I'm sure we'll chat some more smiley - biggrin.

A


Wow! Fascinating

Post 3

Also Ran1-hope springs eternal




Fascinated!!

I lived in Rhdesia/Zimbabwe from 1949 and my first husband was born in Gwelo/Gweru. All my children were born in the Lady Chancellor Harare/then Salisbury.

Although a radiographer - I did work in the winter at the Pariranetwa(spelling) hospital - I taught swimming at Blakiston.Highlands and for fifteen years at St. Michaels in borrowdale.My sons went to Plumtree and my daughters to Oriel Girls School

I also did some TV work with Edwin and Rachelle- presenting - and writing - a gardening programme called "Through the Garden Gate".

I wonder if we possibly have met? How fascinating. (sorry repeated.) You probably knew my first husband - who was also in the RAF - a Lancaster bomber pilot and won the DFC.

Incidentally I was born in the excellent vintage year of 1928. Is it possible that it is also the year of your birth?

However, I was conceived in Corsica - and the aeroplane which took my parents there for their honeymooon had no radio and the pilot let out pigeons to give their position.!!.

I am now off to watch an afternoon of Rugby.

Vive la France!!

so happy to have met you.

Christiane AR1 smiley - seniorsmiley - schooloffish


Wow! Fascinating

Post 4

Also Ran1-hope springs eternal


I think that I have just lost my reply !!
I really am losing it.

Am off to watch the Rugby.

Am thrilled to have met you. Talk later. Thank you for adding me to your list of friends.

Christiane AR1 smiley - senior


Wow!
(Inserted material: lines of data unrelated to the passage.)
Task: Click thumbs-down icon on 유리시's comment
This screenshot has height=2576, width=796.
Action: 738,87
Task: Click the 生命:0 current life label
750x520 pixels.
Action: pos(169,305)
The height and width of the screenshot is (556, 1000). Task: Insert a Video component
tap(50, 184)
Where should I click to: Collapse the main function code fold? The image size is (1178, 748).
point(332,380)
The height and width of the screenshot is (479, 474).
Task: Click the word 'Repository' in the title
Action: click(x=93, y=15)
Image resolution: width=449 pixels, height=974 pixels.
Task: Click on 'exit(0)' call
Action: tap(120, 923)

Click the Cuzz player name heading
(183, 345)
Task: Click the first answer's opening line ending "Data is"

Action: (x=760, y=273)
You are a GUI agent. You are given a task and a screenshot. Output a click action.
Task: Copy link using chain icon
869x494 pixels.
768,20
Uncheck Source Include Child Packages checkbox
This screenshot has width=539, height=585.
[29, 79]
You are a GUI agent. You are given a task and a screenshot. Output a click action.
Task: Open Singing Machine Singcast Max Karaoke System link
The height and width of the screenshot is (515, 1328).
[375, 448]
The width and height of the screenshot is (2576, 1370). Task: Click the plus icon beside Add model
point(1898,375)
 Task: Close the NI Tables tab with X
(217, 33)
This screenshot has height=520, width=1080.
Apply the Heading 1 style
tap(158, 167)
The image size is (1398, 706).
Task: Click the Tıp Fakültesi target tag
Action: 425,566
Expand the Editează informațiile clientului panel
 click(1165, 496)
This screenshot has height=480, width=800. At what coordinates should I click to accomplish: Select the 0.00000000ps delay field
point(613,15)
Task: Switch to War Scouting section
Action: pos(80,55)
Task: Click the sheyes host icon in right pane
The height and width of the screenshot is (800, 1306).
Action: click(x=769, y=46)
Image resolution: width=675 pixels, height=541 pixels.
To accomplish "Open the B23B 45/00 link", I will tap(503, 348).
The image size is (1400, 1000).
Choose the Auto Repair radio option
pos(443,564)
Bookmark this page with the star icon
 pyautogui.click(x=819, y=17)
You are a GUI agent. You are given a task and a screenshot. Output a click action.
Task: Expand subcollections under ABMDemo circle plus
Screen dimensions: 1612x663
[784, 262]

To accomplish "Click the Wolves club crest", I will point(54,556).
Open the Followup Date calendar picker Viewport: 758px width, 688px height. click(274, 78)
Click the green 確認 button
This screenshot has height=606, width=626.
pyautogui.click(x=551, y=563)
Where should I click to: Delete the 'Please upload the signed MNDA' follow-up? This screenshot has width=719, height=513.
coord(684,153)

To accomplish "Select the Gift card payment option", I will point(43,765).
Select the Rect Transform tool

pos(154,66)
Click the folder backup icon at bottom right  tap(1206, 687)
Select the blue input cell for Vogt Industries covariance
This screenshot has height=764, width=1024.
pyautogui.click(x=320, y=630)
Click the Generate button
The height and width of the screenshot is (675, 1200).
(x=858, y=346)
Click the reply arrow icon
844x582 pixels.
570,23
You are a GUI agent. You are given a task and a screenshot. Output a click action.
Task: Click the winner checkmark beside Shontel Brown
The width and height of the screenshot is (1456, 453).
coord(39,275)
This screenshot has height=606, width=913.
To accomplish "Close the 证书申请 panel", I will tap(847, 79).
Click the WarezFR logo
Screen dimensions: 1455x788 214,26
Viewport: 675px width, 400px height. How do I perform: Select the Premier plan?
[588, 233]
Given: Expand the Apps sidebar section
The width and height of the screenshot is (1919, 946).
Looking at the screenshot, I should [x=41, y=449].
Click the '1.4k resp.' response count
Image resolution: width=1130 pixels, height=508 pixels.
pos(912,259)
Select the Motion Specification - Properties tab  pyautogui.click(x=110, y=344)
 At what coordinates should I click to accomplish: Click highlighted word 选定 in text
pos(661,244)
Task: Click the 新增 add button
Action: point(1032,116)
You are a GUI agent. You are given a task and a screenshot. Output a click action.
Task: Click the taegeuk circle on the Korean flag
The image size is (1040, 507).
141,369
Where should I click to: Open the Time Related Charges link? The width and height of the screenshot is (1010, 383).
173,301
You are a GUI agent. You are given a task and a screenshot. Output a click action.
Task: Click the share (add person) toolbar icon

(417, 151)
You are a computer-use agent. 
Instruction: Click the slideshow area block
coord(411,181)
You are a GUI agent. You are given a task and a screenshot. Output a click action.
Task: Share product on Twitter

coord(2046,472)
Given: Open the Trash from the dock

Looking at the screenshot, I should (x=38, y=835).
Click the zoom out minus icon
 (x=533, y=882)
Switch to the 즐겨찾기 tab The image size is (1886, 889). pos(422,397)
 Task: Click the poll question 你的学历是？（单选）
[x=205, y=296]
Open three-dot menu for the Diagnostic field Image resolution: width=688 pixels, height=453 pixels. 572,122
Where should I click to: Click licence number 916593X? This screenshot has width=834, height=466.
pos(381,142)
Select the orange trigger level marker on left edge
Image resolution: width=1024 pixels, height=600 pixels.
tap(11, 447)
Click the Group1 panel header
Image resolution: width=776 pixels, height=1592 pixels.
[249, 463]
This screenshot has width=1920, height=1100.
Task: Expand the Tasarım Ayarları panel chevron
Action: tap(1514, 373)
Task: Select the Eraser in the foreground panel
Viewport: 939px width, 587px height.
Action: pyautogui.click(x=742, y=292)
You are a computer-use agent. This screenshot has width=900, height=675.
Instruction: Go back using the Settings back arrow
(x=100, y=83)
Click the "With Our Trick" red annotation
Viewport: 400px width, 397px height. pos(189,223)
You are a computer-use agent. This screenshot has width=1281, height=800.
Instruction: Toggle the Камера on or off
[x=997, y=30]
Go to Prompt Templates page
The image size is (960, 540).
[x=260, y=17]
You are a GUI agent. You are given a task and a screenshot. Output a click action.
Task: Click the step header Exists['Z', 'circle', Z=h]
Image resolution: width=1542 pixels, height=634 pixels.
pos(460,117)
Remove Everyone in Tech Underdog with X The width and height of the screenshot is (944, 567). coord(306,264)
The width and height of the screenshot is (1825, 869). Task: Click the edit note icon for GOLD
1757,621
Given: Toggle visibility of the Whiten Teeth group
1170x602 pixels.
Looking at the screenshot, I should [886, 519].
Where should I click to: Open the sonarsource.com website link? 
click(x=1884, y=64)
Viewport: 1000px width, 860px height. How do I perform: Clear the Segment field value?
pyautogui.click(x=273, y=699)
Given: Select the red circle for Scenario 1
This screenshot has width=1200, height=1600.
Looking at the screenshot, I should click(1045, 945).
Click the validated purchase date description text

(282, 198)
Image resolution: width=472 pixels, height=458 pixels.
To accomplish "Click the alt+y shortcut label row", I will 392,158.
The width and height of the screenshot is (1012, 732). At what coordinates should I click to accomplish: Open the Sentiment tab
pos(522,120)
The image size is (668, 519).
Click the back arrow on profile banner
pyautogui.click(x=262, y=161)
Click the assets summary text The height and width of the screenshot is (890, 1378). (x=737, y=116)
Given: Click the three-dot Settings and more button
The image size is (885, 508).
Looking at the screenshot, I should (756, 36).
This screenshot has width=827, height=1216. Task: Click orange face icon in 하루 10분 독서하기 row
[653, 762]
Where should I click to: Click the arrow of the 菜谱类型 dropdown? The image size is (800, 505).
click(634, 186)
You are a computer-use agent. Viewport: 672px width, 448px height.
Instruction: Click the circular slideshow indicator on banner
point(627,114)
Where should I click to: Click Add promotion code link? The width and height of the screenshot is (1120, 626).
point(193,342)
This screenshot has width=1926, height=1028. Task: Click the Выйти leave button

Fascinating

Post 5

BigAl Patron Saint of Left Handers Keeper of the Glowing Pickle and Monobrows

'Incidentally I was born in the excellent vintage year of 1928. Is it possible that it is also the year of your birth? '.

No, I'm much younger than that and was born in the UK.

But when you first wrote I wondered whether you could conceivably have known my mother; she was born in 1921. My eldest brother, who also sadly is no longer with us - the victim of a dissolute lifestyle! was also born in Salisbury Rhodesia.

My father probab;ly would not have known your husband as my father was an engine fitters on the Gloster Meteor (first British jet fighter -see my Entry at A12746162.

Enjoy the rugbysmiley - football

smiley - smiley


Wow! Fascinating

Post 6

Also Ran1-hope springs eternal

Dear Big Al

You must think I am totally dotty!!

I did not read your letter properly and on rereading it see that YOU were quoting from MY journal entry when you said
"I am 10 years older than David"

Anyway, mea culpa etc. etc. for having so totally misunderstood you.

I am still enthralled by your erudite entry on the front page of today, and still consider that it was a very special way to remember a special day and a special man in my life.

I loved the first game of rugby. There are all new rules which made the match in Rome Italy v. France an incredibly clean game.

I do not think that the ref was very good in the Tiwckenham game and so it did not appear to be as well controlled and injury free as the one in Rome.

I look forward to reading other entries. I enjoyed the Gloster Meteor. I flew once in Concord. It was a wonderful experience.Such a pity that it was not economical to fly.

Very sincerely,

Christiane AR1 smiley - schooloffish






Wow! Fascinating

Post 7

BigAl Patron Saint of Left Handers Keeper of the Glowing Pickle and Monobrows

'Ref.. a mere forty years (approximately) after Marie Curie had discovered the fact that from the pitchblend which she and her husband Pierre had been studying - X-rays of the human skeleton could be taken. (I wonder how they thought of the name X-rays...
Another fascinating fact - to me at least!! - is that my paternal grandfather studied at the Sorbonne at the same epoch as Marie Curie (sorry I cannot remember her maiden name)...'

X-Rays were called X-Rays because, at the time, nobody knew their origin.

Marie Curie was born Maria Sklodowska. smiley - smiley

Some fascinating history you have there, AR1 smiley - smiley


Wow! Fascinating

Post 8

Also Ran1-hope springs eternal


Thanx for the correct maiden nane of Narie Curie.

I could have had fascinating history - but I missed the opportunity of asking Grandpere!!.